I select some text in an UXTerm window. Then I go to another window and press Ctrl + V
. It pastes something completely different from what I just selected/copied.
So now I press Shift
and Home
to select the input text to Delete
it, and then press the middle mouse button to paste the actual text I had selected. But now it just re-pastes the same stuff that I just “selected”, erasing the text that I actually wanted to paste.
This madness keeps happening constantly. Some programs use Ctrl + C
and others use “select text” to mean “copy”, and similarly, some programs use Ctrl + V
while others use middle mouse button to paste. This is extremely confusing and annoying, and causes endless problems and anger for me.
I’ve several times tried to talk to Linux people about this problem, but never get any sensible replies. Maybe somebody here can explain why this is the case instead of having a unified, sane, single way of copying and pasting text.
Also, oftentimes, if I close the program from which I copied a text (by either method), it forgets whatever I copied!

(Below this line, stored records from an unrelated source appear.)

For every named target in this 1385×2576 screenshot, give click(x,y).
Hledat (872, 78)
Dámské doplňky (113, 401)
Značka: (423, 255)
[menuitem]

Why does the clipboard clear just because a window has been closed? Who thought that this was a good design choice?
This is one of the truly “core” parts of using a computer in my world, and the fact that it’s this broken severely cripples me. It was the same thing in XFCE, too, from what I can remember. So maybe it’s not even related to KDE Plasma.
Is there some way to disable this entirely in KDE Plasma (X11) and force Ctrl + V
for pasting? I get that sometimes, such as in a terminal, Ctrl + C
is already occupied to mean something else, so in that case, I can accept that selecting text means copying, but it needs to otherwise be consistent and reliable and not dependent on the “source program” still being open!